Every family has experienced what has happened in Iran in the last few days differently – and yet the same words are used again and again to describe the horror. There is talk of “blood-soaked streets” and of “mass killings of unimaginable proportions” – and: “Is the rest of the world talking about what is happening in Iran? Is help finally coming?”
The human rights group Hrana has confirmed 2,677 deaths so far. The number cannot be verified, but there are many indications that it could be even higher. In the shadows an ongoing total internet shutdown The actual extent of the violence remains hidden, as does the current mood in the country.
Nevertheless, international calls from Iran have been possible again since Tuesday. That’s why in the past few days mothers, fathers and siblings have been able to tell their worried relatives abroad for the first time how they are doing – and how they experienced the days of violence.
Dozens of audio recordings of these calls, some of them shocking, are currently circulating on the Iranian diaspora’s social networks. The taz was able to speak to exiled Iranians who have been in contact with their relatives in Iran in the last few days.
“Don’t kill them, don’t kill them!”
One of them is Mahsa, a 30-year-old Iranian designer from Tehran who now lives in Germany. Mahsa is a pseudonym – her name has been changed to protect her and her family. After five days of no news from her family, her smartphone finally rang on Tuesday and “Maman” was on the line.
What her mother described largely corresponds to eyewitness reports that are also shared online by the Iranian diaspora. The regime demands that grieving relatives pay back the cost of the ammunition used to kill demonstrators – usually the equivalent of several thousand euros. If payment is not made, the security forces will keep the bodies.
“First they murder us, then they make a business model out of it,” her mother said on the phone, Mahsa says. Her mother, who lives as a housewife in Tehran and looks after her elderly grandmother, is doing well. She only observed the protests from the balcony of her apartment, which is on a main street with several government offices. Mahsa wrote down what her mother said:
“The protests became really intense from 9 p.m. Demonstrators flooded the street. At first the security forces held back. As the crowd approached the government buildings, clashes broke out. The demonstrators overpowered an agent, beat him and tore his clothes off – then they let him go.
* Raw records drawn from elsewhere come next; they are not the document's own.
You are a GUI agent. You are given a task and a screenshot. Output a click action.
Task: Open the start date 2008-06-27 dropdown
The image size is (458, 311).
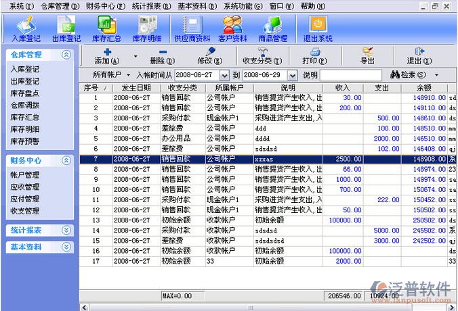226,74
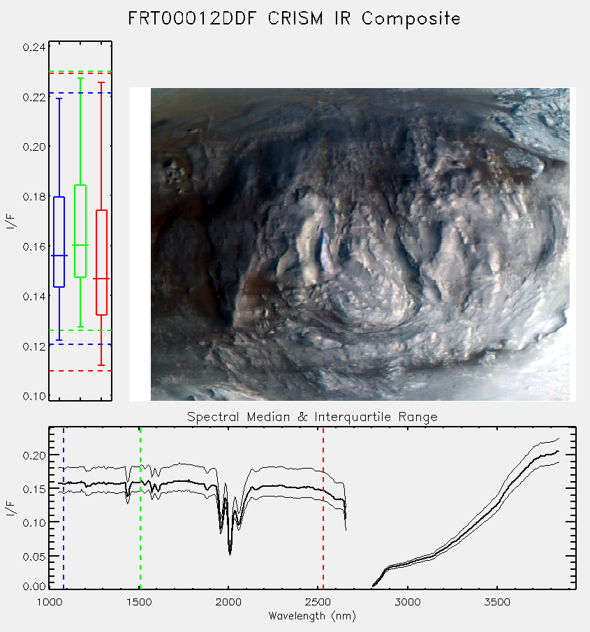Click the FRT00012DDF CRISM IR Composite title
Image resolution: width=590 pixels, height=632 pixels.
click(x=294, y=19)
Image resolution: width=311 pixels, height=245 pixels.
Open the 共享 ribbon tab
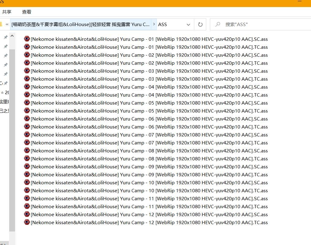(7, 12)
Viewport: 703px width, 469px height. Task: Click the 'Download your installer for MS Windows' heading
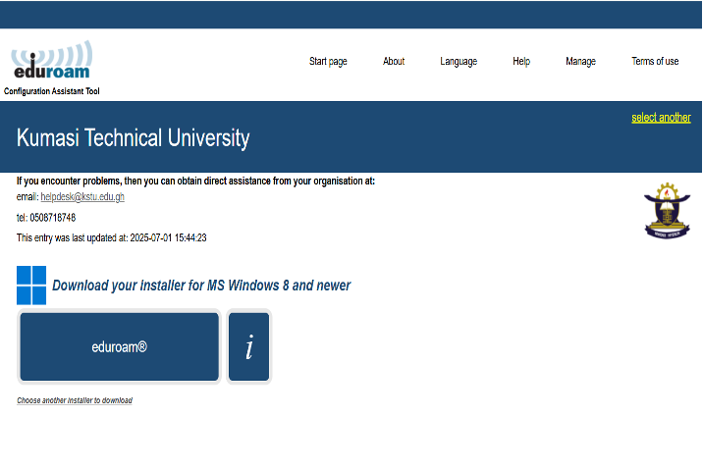201,286
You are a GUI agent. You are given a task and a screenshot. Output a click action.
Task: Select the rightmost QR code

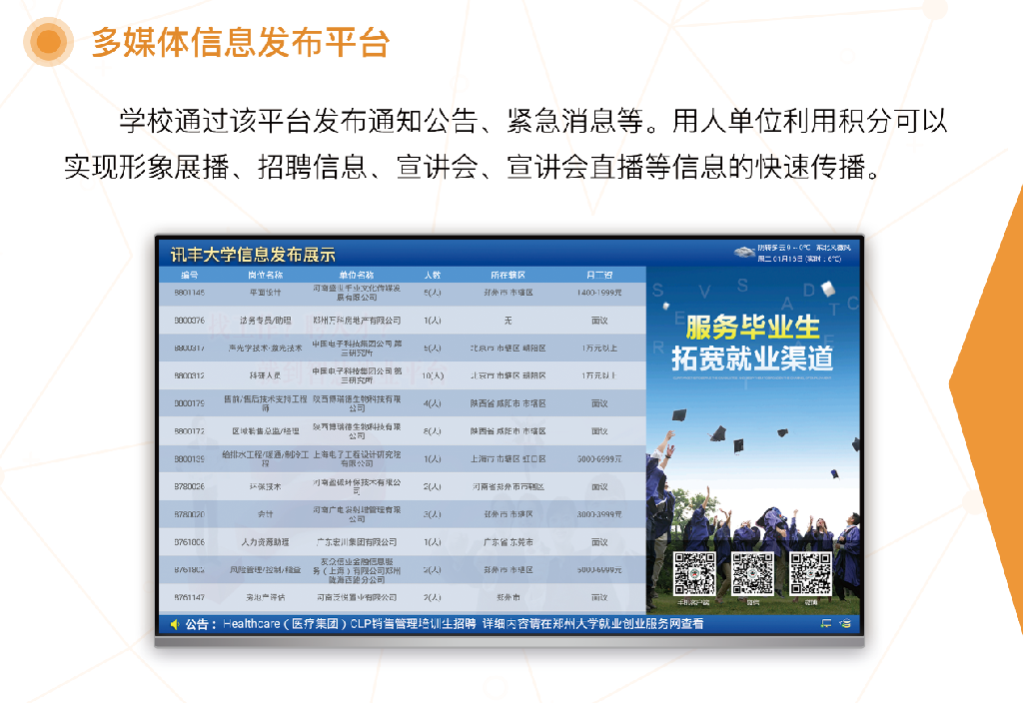point(811,574)
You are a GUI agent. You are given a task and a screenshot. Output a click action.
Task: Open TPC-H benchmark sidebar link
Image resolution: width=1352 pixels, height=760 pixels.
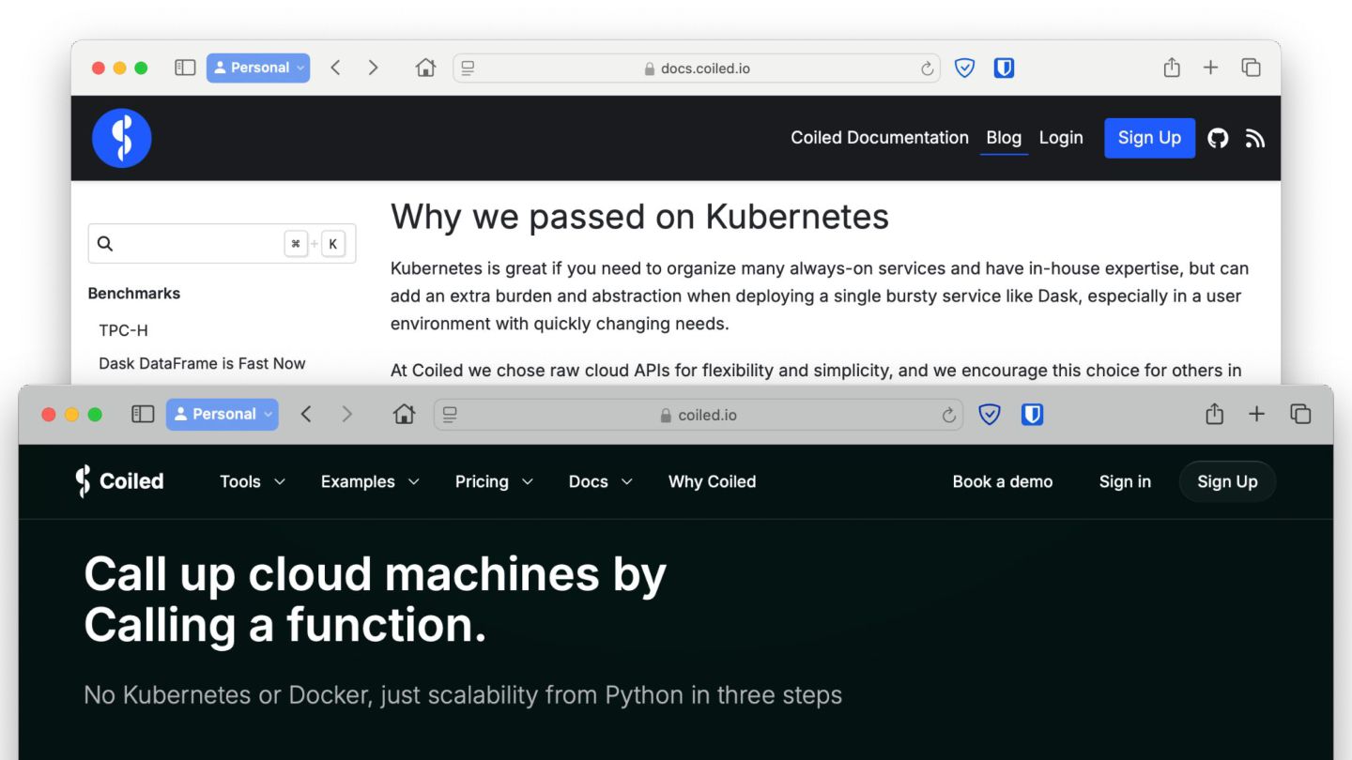point(123,330)
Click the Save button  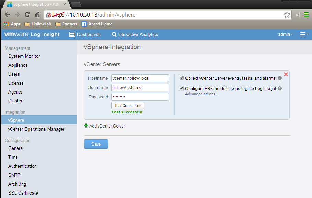pos(96,144)
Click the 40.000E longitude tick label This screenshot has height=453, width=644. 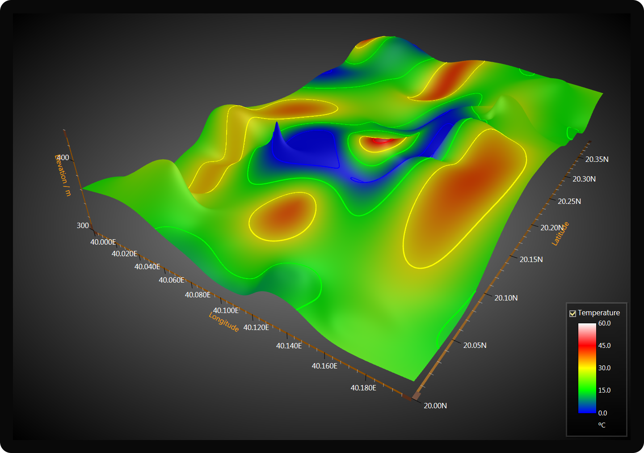pos(103,242)
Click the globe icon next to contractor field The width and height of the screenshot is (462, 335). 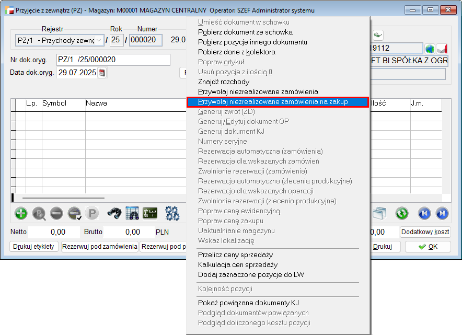(x=430, y=49)
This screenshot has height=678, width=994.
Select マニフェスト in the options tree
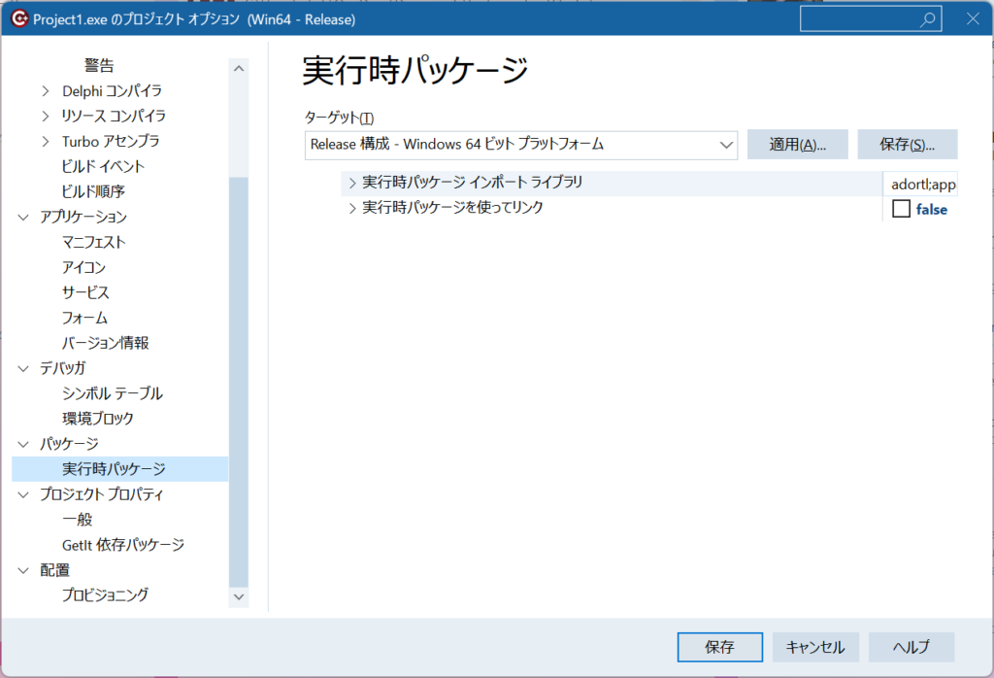coord(93,242)
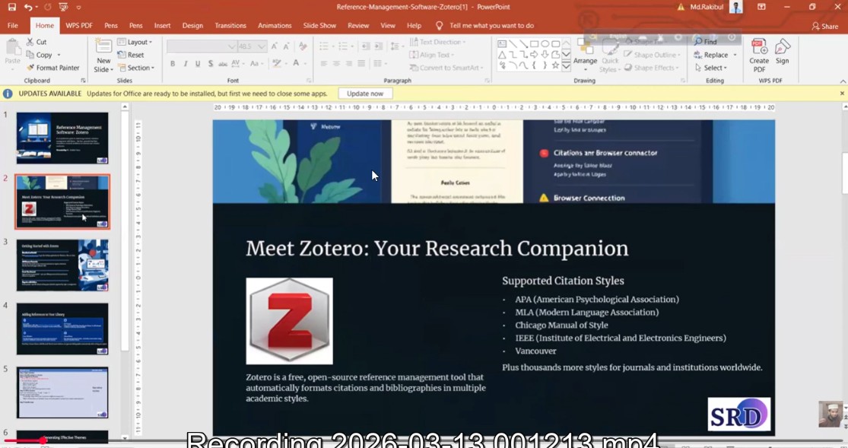
Task: Click the Update now button
Action: (367, 93)
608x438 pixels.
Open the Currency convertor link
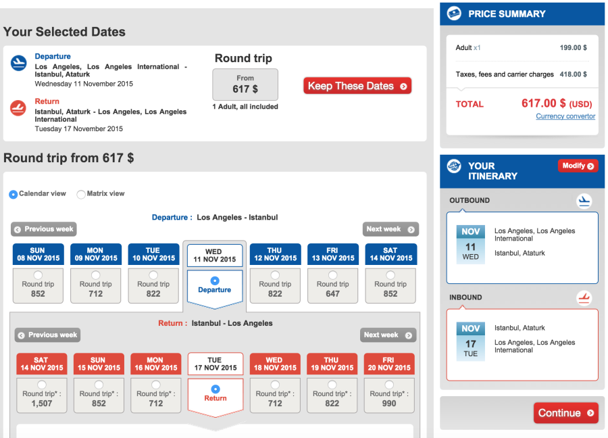tap(565, 116)
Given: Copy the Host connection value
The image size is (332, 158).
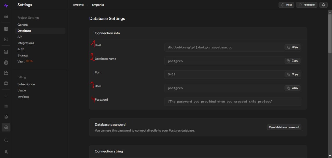Looking at the screenshot, I should (x=293, y=47).
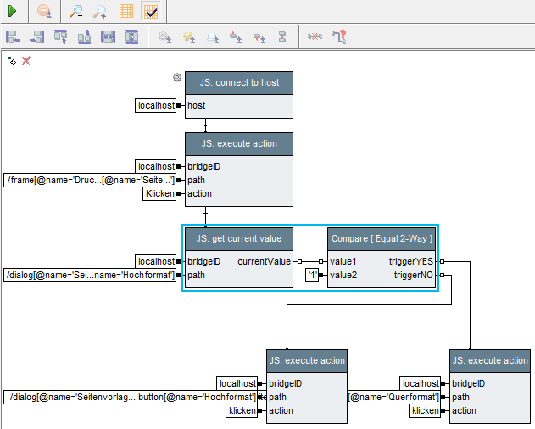This screenshot has width=535, height=429.
Task: Click the zoom out magnifier icon
Action: point(76,11)
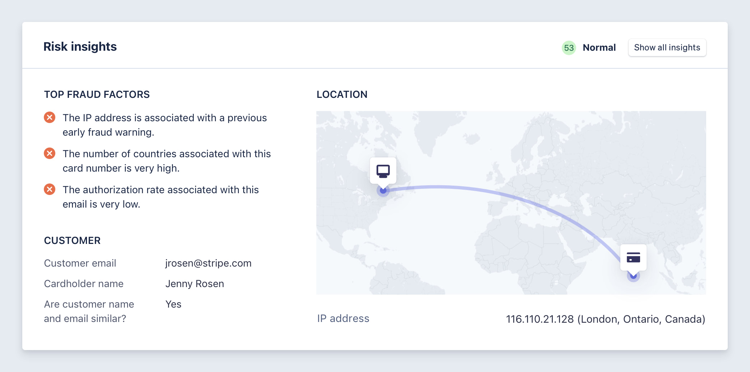Click the Risk insights heading
This screenshot has width=750, height=372.
80,46

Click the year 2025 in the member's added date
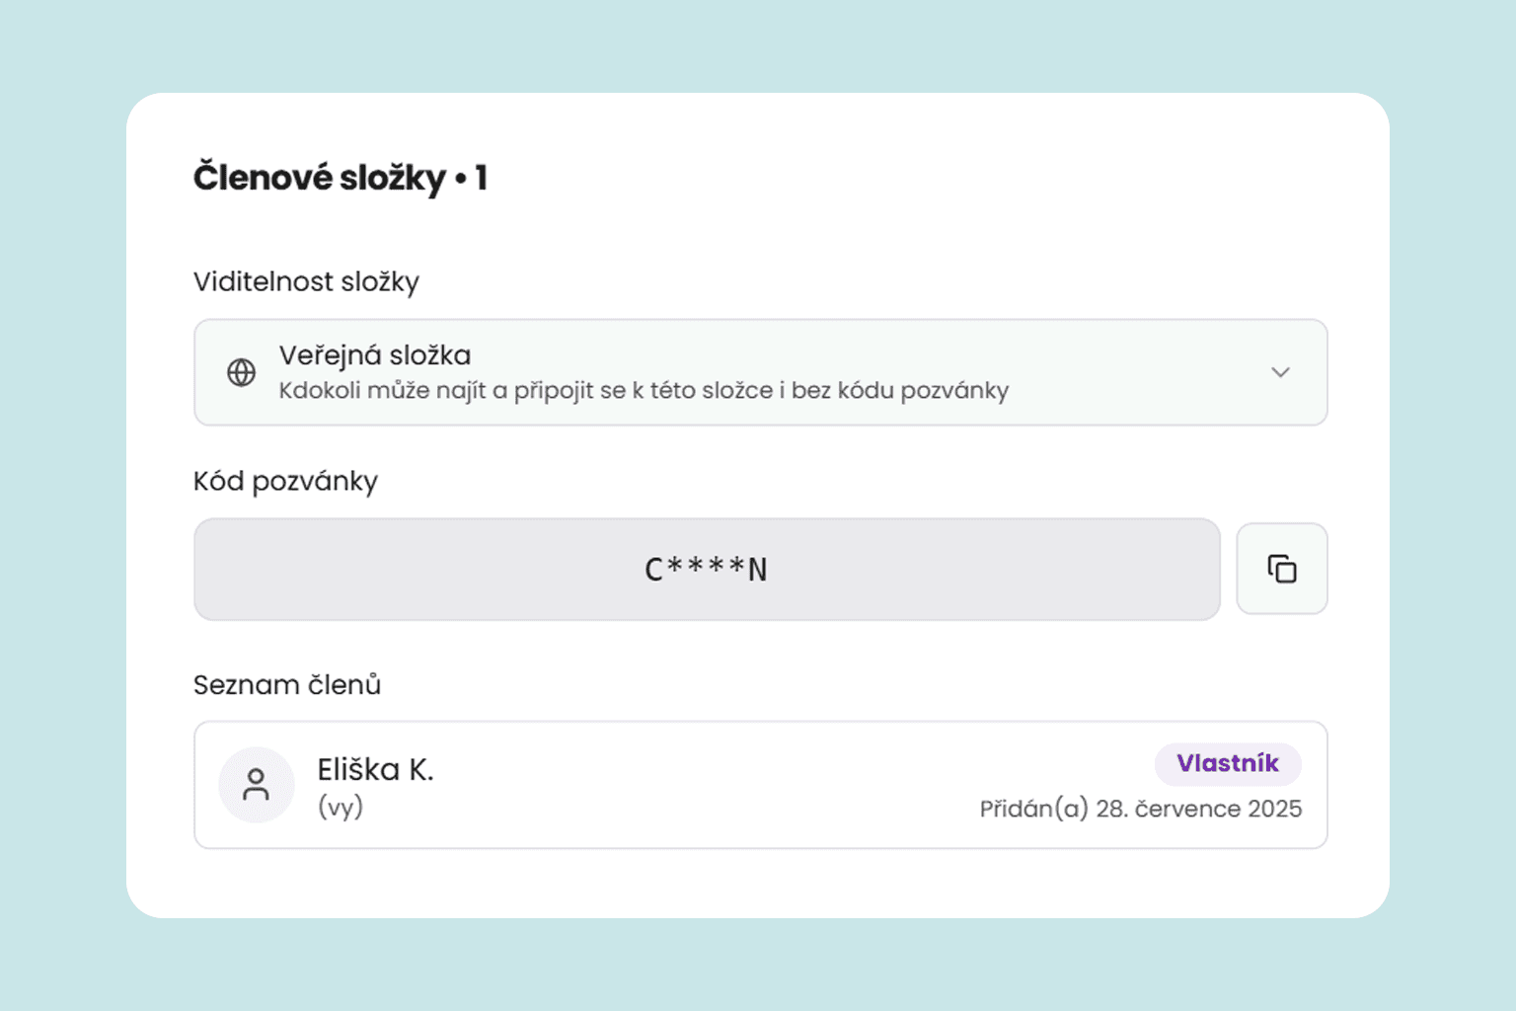pyautogui.click(x=1274, y=809)
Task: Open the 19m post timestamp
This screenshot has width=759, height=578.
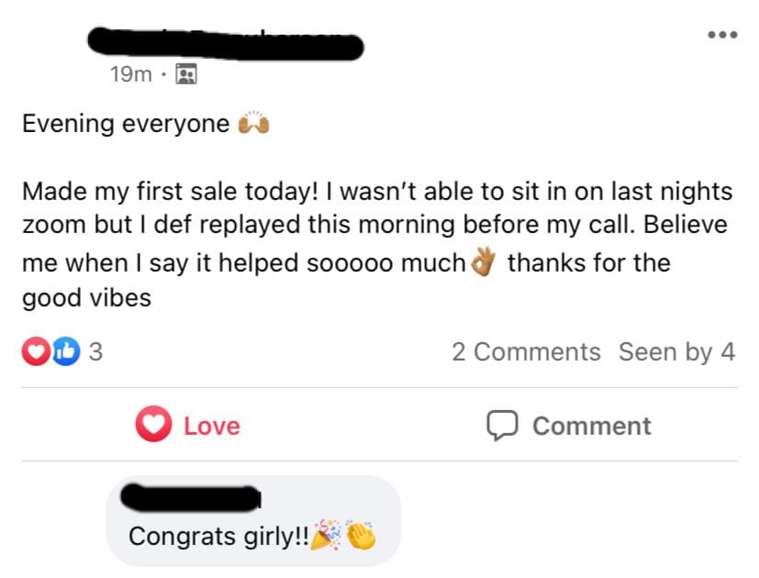Action: click(130, 75)
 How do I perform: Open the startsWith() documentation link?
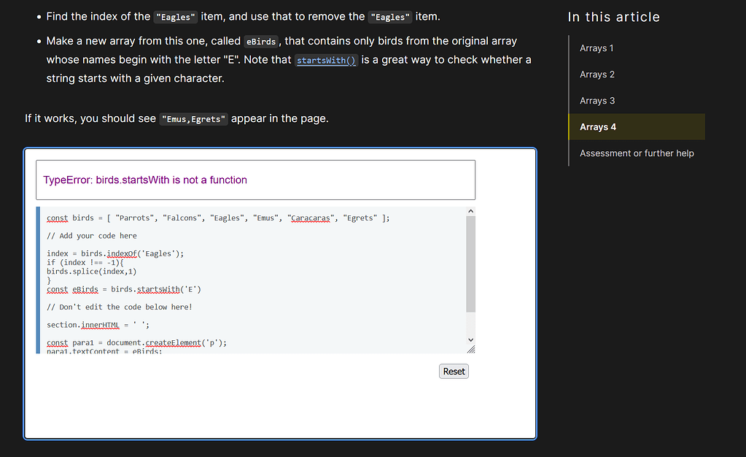[x=326, y=60]
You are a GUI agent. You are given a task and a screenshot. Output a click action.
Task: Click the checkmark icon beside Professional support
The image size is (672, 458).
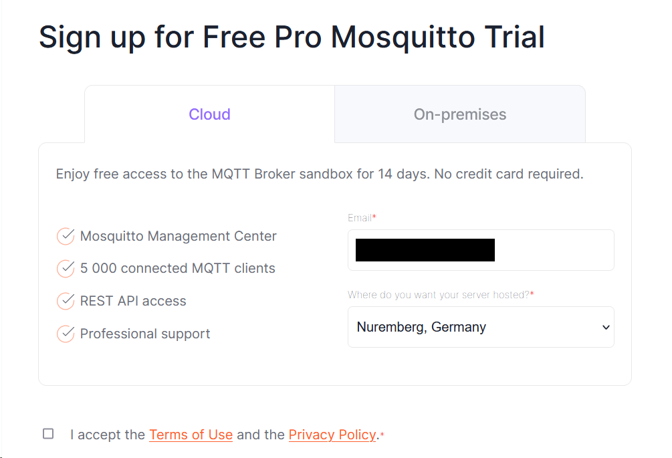[x=66, y=334]
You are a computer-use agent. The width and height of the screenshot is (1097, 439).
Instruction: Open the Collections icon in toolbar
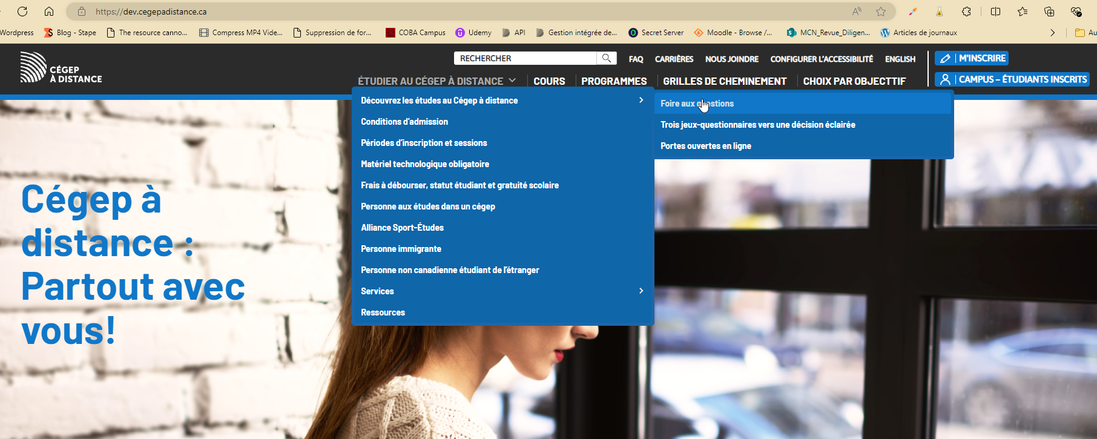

A few minutes later, the regime agents returned and fired directly into the crowd. I heard screams. Together with the neighbors I shouted out the window: ‘Don’t kill her, don’t kill her!’ But the agents kept shooting. Once in the direction of our house.”
The regime is trying to downplay the number of victims
A neighbor who was on the street that evening was – as Mahsa’s mother later learned – killed by a shot in the head. Shortly afterwards, his family was contacted by security forces. If they wanted the son’s body, they would have to pay for the ammunition. They then demanded the equivalent of almost 10,000 euros to return the body – and ordered that there should be no funeral service.
Alternatively, the family could have explained that their son was a Basiji – a member of militias loyal to the regime that are responsible for suppressing protests. In this way, the Iranian regime is deliberately trying to inflate the number of security forces killed and downplay the number of protesters killed, it said Boroumand Center for Human Rights in Iran on Wednesday.
Eyewitness reports agree that things are now quiet again on Iran’s streets, but only at first glance. Current images from Tehran show masked fighters driving through the city on pick-up trucks with machine guns. “Iran is currently effectively under martial law,” comments Iranian-born photojournalist Afshin Ismaeli.
“Some people are at their wits’ end”
„After the mass killings “People are now afraid to go out on the streets,” says Arezoo, who lives as an architect in Basel. She learned this from several friends in Iran with whom she is in contact by telephone. Without access to the Internet, state propaganda is currently the only remaining source of information: there, demonstrators are called “terrorists”, executions are called for and forced confessions are broadcast – all day long.
“Some are at their wits’ end. They have seen people shot in front of their eyes,” says Arezoo. It actually has a different name too. “Others are still full of fighting spirit, they are planning strikes and hoping that help will soon come from the West. Many took to the streets because they believed Trump would come to their aid“, says Arezoo. However, a military strike by the USA now seems less likely.
Not everyone wanted to talk about the protests on the phone for fear of being overheard, says Arezoo. When she was on the phone with her parents and mentioned the protests, they interrupted her: “They’re monitoring everything right now. Please don’t say anything, we just wanted to hear your voice.”
Pressure on grieving relatives, gun violence, surveillance and a persistent internet blockade – this is how the regime of the Islamic Republic is currently managing to control the streets and, for the time being, the narrative.